Dead Space premier du nom y arrivait très bien, en faisant apparaître régulièrement la compagne de Isaac, jusqu’à la dernière seconde de l’aventure d’ailleurs, celle-ci étant en réalité morte depuis longtemps. Syndrome post-traumatique, couplé à l’influence du monolithe, qui suivra notre héros dans le second volet, le faisant régulièrement halluciner. Jusqu’à le faire parler, une fois encore, au fantôme de sa défunte amie, qui l’accompagnera dans les derniers instants de sa mission. Quant à Dead Space 3, s’il fait rapidement référence à la folie s’insinuant dans les synapses de Isaac dans les débuts de son aventure, il l’oublie malheureusement un peu trop vite.

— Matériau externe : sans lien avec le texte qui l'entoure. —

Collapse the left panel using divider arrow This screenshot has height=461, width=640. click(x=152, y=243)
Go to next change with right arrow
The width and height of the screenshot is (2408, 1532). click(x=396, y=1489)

La raison est simple et pourtant d’une tristesse absolue : après les chiffres de ventes comptabilisés par Dead Space 2, jugés décevants par Electronic Arts, il n’était pas question que ce nouvel opus verse à nouveau dans l’horreur psychologique. Ni dans l’horreur tout court, d’ailleurs, ce qui donne lieu à quelques changements majeurs dans la manière dont le jeu est construit. Aucun véritable temps mort pour laisser au joueur le temps de reprendre son souffle ou de digérer l’ambiance du titre ; une action frénétique qui multiplie les ennemis dans des zones pourtant toujours aussi étriquées ; une sauvegarde désormais automatique ; l’abandon de la narration environnementale…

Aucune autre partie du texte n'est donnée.